● **Task description**: In the essay on party hospitality, what did the first invitation ask guests to bring?

The first time I felt my generation had gone astray was when I received a party invitation requesting that I bring my own meat. The host was opening his home in celebration of some occasion, providing a hot grill and little else. I thought this style of hospitality was tacky then, but we were barely into our twenties, so I rolled my eyes and moved on. But a decade has passed, and my peers are still inviting guests to their gatherings with Google Doc sign-up sheets for all the ingredients that make up the actual party: food, alcohol, plates, and flatware. Plates! Asking someone to a party and then asking them to bring the party used to be bad form, a societal no-no. Now it’s the norm.

● **Listed records**:
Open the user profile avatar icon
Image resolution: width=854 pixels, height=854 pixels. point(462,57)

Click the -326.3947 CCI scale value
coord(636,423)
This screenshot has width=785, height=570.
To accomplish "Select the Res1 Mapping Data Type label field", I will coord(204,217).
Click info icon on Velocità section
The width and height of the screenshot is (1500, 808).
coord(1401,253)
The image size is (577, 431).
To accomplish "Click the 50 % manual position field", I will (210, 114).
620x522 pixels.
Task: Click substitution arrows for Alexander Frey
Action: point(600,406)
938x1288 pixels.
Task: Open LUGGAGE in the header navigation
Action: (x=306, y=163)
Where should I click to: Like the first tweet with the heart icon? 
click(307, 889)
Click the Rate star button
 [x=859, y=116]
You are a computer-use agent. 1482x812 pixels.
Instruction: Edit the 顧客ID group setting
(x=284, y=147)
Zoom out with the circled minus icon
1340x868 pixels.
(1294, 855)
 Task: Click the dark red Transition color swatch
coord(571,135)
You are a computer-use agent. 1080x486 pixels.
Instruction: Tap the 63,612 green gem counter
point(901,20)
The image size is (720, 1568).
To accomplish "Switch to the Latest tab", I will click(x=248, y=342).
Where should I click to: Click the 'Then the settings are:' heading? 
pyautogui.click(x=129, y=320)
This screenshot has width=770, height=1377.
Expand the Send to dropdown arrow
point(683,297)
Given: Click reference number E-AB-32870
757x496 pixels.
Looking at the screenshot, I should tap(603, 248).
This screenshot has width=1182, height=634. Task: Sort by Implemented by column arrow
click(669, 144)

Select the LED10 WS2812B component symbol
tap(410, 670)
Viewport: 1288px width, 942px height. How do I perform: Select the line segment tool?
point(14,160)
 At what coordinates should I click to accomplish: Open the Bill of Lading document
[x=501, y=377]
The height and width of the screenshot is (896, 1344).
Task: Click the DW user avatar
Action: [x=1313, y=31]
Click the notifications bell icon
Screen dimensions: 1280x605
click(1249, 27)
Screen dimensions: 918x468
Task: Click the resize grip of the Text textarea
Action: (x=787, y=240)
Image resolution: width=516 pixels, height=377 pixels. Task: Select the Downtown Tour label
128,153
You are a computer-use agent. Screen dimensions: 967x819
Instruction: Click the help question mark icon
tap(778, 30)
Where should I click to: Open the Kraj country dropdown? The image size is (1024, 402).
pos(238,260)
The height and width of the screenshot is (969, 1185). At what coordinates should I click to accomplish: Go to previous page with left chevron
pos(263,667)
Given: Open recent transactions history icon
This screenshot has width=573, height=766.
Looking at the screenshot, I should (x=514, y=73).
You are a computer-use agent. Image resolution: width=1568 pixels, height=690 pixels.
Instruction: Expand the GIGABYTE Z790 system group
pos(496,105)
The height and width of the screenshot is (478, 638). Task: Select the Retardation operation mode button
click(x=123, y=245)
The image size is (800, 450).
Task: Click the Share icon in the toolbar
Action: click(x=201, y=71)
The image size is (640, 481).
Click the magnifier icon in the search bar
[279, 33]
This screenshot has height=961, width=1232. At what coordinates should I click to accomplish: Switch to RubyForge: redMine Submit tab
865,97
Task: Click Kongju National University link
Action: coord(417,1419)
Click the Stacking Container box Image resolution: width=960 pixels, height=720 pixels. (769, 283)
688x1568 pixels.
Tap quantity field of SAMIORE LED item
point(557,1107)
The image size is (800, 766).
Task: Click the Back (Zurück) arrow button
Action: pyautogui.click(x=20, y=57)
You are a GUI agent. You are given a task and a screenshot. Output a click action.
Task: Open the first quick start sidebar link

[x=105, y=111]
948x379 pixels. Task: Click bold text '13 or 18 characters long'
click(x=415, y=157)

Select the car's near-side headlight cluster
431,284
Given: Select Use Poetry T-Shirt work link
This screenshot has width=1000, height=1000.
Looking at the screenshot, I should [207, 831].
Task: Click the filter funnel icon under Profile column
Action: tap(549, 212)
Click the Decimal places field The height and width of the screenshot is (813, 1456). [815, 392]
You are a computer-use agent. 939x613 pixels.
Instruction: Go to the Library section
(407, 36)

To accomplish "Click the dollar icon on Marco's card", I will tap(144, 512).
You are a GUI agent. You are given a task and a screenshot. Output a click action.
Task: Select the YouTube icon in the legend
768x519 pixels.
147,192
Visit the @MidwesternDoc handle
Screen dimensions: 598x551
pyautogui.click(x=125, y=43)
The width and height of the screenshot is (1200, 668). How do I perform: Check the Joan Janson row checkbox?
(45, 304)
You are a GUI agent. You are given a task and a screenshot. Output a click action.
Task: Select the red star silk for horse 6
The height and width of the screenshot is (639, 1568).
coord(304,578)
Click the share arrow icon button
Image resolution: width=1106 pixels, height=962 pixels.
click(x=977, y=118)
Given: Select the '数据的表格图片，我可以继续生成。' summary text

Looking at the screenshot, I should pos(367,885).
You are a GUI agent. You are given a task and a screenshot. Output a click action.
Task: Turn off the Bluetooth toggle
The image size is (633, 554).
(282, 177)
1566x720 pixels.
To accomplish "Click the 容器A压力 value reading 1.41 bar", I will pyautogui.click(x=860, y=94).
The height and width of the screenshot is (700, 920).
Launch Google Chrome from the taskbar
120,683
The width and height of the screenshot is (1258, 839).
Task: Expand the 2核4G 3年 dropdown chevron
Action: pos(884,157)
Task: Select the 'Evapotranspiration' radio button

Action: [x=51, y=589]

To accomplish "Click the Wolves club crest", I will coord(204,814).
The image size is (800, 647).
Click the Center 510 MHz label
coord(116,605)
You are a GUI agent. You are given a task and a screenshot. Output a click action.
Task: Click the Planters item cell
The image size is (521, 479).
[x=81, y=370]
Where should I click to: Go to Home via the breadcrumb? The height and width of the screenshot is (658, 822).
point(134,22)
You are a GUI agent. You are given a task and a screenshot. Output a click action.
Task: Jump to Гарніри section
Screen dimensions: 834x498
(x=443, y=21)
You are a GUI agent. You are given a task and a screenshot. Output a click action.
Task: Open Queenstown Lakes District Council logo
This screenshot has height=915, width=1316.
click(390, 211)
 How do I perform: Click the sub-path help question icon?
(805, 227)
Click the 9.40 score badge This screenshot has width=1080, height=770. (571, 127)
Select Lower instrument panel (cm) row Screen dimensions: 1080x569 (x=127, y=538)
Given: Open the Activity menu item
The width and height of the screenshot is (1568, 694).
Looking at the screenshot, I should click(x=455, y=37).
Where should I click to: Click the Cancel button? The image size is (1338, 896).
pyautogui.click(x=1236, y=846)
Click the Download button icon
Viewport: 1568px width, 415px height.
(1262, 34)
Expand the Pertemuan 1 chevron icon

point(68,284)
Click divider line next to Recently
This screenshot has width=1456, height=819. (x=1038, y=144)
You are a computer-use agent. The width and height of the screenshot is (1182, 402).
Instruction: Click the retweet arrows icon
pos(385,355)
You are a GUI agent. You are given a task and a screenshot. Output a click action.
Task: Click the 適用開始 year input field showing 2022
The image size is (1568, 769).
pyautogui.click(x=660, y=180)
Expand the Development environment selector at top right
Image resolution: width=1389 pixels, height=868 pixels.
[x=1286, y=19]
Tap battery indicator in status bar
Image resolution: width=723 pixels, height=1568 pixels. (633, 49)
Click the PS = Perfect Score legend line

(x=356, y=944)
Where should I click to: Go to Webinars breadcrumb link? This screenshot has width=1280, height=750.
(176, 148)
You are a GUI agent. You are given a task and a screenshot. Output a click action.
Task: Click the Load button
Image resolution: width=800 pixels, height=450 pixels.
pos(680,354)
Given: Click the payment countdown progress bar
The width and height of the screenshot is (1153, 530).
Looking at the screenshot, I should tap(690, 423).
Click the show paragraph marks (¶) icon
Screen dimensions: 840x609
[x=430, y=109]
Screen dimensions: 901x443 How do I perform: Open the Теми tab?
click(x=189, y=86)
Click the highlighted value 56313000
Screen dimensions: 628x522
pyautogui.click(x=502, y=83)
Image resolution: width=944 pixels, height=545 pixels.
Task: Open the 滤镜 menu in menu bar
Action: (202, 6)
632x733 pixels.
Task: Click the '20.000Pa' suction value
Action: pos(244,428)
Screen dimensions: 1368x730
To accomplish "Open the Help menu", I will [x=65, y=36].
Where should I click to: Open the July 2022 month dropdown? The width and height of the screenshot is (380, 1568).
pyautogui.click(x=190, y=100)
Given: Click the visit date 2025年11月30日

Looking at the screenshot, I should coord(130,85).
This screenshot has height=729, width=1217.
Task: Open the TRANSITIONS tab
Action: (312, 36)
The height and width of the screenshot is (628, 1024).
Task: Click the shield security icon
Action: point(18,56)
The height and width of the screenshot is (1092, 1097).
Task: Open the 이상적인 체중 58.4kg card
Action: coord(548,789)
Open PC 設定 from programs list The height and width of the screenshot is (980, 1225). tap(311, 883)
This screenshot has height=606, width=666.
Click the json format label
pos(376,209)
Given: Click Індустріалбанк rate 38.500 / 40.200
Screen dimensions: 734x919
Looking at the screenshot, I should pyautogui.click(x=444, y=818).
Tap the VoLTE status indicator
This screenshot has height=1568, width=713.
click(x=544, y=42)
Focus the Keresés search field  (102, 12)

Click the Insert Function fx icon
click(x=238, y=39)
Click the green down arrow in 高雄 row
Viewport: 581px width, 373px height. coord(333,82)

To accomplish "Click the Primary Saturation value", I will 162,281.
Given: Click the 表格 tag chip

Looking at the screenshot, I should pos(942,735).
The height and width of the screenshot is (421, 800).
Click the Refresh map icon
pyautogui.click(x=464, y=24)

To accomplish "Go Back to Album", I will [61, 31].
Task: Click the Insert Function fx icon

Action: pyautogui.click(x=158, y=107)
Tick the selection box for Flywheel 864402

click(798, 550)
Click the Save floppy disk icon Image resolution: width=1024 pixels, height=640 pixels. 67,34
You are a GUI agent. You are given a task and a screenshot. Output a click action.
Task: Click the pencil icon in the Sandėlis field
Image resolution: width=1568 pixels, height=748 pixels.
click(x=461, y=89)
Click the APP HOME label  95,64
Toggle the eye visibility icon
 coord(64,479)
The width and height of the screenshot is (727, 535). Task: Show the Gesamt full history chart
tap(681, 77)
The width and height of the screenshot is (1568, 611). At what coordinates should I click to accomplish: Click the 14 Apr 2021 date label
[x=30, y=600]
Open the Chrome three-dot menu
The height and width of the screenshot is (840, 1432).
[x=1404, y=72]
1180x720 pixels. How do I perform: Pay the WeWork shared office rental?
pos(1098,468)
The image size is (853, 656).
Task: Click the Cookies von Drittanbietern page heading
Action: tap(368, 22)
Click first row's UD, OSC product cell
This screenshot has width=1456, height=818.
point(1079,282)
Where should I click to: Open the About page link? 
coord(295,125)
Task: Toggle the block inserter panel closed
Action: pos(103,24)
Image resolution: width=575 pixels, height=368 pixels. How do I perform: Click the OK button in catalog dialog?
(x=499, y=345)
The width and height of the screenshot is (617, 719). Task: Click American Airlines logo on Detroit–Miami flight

● **Response area**: Their own meat.